Should a physician outsource medical billing services?
T his is a very difficult decision for any physician and partially boils down to this or her own personal ideology and comfort level. Ho spital-based physicians will almost always be better off outsourcing because of the office related expenses that they would not otherwise incur. As the owner of medical billing service you may think I’m naturally biased towards outsourcing. I ca n assure you that this is not the case. Physi cians who are overly controlling, uncomfortable or mis-trusting toward billing services are nearly impossible to administer. I don’ t want anything to do with those types of physicians but I completely respect and understand their point of view. Setting all
ideology aside I would like to delve into the pros and cons of this difficult and complicated decision.
1. I am a physician who is very interested in the business aspect of medicine and I do not mind spending my valuable time managing the medical billing aspect of my practice.
Clearly, the best way to do your billing is to do it personally. Obviously, doing it yourself is probably not an option but if you’re willing to spend the time and have the interest I would recommend that you do your own billing. Keep in min d that most billing service owners and certainly our employees have limited medical backgrounds. Physicians w ho study CPT, regularly attend billing seminars and keep up to date on industry changes are the ultimate medical billing gurus in my view.
2. I am a ph ysician who has absolutely no time or interest in the medical billing aspect of my practice.
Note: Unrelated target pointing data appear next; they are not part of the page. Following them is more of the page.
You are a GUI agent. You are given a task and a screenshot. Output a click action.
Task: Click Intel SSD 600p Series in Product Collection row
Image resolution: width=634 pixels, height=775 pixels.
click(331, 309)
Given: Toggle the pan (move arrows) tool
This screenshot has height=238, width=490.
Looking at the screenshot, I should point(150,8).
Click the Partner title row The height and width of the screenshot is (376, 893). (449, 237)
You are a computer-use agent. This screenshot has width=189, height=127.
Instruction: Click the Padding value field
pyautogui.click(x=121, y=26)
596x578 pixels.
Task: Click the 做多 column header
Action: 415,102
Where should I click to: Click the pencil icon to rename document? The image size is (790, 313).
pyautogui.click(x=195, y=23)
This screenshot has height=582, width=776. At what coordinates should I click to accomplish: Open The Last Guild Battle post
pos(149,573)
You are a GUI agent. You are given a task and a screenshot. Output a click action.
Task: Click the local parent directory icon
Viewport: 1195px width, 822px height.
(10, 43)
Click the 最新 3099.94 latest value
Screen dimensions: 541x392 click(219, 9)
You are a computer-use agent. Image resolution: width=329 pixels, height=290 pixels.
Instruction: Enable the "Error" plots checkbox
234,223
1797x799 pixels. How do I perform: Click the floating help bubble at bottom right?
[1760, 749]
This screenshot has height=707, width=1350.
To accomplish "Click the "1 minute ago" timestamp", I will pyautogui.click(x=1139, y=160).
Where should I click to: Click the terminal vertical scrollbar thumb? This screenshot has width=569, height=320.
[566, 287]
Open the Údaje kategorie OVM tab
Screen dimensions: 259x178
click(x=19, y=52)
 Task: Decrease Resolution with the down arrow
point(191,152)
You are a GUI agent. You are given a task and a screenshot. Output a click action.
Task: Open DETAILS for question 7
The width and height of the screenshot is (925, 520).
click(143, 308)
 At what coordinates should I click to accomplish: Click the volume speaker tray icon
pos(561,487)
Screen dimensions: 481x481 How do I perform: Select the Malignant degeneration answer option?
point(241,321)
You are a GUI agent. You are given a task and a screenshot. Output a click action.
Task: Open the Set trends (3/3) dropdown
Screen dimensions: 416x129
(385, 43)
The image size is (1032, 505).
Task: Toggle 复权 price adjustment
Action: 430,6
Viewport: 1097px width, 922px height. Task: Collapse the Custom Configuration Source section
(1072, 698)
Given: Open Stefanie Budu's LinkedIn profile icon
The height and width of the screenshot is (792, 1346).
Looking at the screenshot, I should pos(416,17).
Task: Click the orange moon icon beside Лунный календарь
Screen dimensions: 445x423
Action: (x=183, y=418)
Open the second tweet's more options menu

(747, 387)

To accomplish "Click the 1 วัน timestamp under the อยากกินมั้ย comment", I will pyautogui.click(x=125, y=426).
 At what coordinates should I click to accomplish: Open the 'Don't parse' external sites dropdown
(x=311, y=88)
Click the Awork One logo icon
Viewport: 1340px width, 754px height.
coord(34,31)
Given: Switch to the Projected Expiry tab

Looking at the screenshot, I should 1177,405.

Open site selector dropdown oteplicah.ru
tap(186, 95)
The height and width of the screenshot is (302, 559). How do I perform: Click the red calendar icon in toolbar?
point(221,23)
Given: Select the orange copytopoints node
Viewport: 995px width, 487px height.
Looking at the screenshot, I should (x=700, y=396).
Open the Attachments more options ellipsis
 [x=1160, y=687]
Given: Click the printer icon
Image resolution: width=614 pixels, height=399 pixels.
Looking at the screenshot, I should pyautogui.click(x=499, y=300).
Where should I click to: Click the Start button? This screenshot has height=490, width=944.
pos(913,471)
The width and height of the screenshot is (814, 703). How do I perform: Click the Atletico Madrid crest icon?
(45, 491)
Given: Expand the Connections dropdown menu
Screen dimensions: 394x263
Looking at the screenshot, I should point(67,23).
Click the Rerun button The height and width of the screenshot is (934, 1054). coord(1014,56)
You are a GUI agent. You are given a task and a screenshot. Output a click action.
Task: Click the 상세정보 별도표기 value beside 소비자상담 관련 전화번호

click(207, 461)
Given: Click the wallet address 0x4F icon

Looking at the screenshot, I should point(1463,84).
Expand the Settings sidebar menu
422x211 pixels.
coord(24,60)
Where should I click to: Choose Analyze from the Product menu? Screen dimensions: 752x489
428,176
I am completel y reliant upon my office manager and billing staff.
Unfortunately, most physicians are in this position. Even if they wer e interested in keeping up with all the changes and elements
of medical billing the practical reality is that there is absolutely no time. Let’s face it; ti me is your most valuable asset. It’s sort of like m owing your own lawn. You’d be way better off financially seeing patients for three hours on Saturday morning. I believe the followi ng information will dramatically help with your decision to outsource your billing or continue to do it yourself and with future decisions in the ever-changing business aspect of medicine.
The pros and cons of o utsourcing your medical billing services.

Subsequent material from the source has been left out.